Extracted entries Block Start
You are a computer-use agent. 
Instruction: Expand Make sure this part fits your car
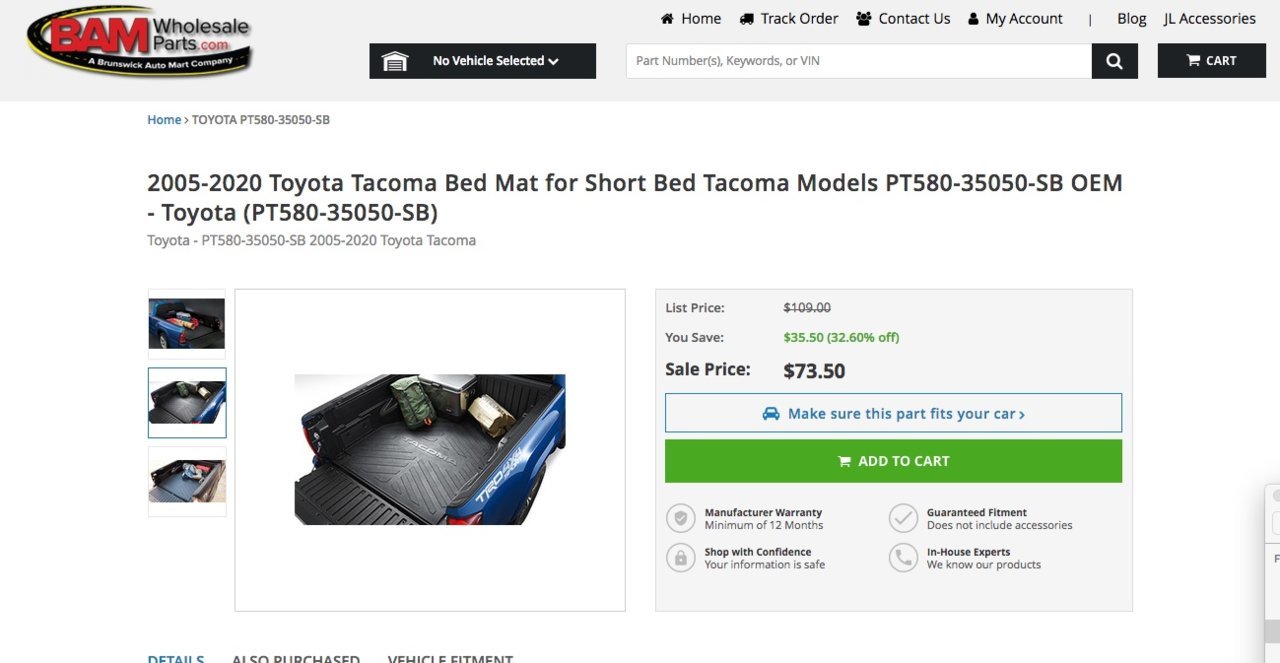[x=893, y=413]
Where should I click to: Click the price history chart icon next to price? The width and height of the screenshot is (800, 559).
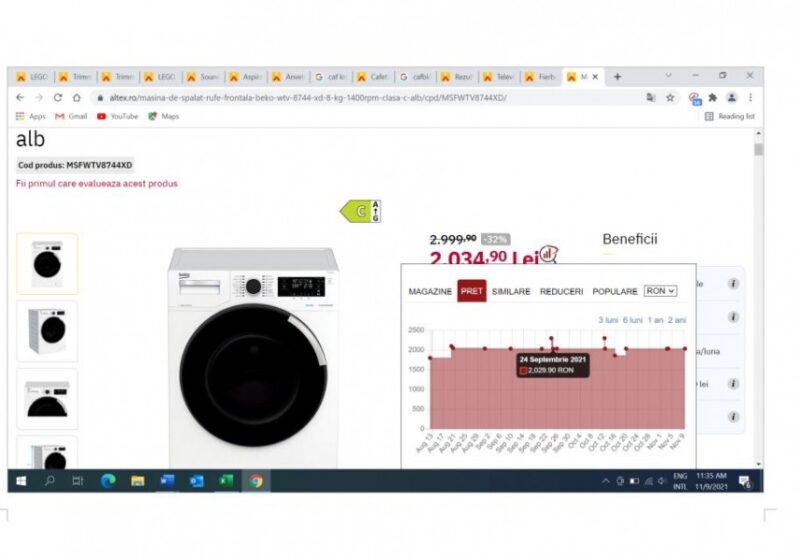point(548,256)
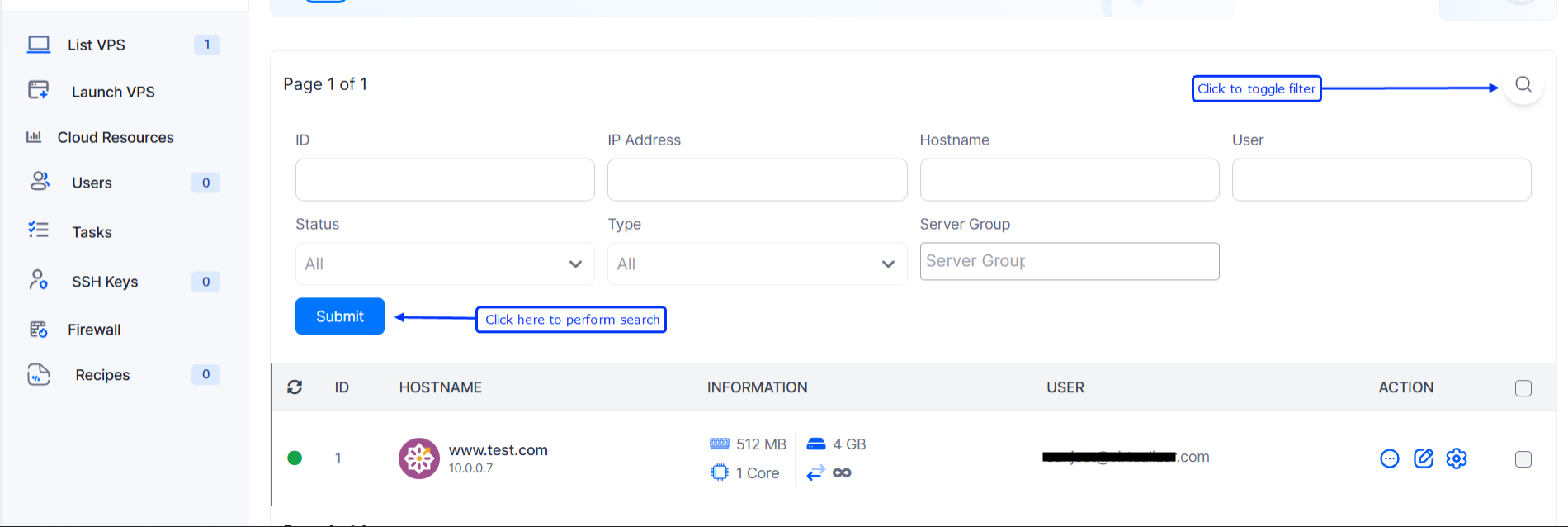Screen dimensions: 1568x527
Task: Open the Server Group selector
Action: [x=1069, y=262]
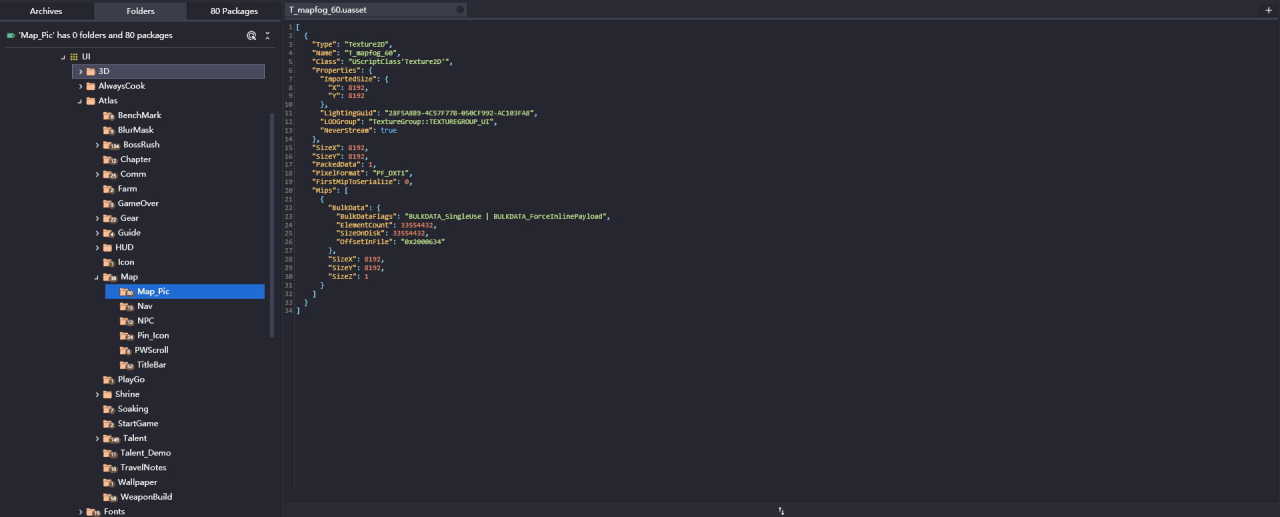Screen dimensions: 1280x517
Task: Collapse the Map folder node
Action: 98,277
Extracted entries Block End
● Brief
Each entry above should be copied exactly. The pictures should not.

● Task response
You are a computer-use agent. 
Instruction: Expand Make sure this part fits your car
[x=893, y=413]
Where should I click to: Click the price history chart icon next to price? The width and height of the screenshot is (800, 559).
point(548,256)
Screen dimensions: 1568x527
Task: Open the Server Group selector
Action: [x=1069, y=262]
Screen dimensions: 1280x517
Task: Collapse the Map folder node
Action: 98,277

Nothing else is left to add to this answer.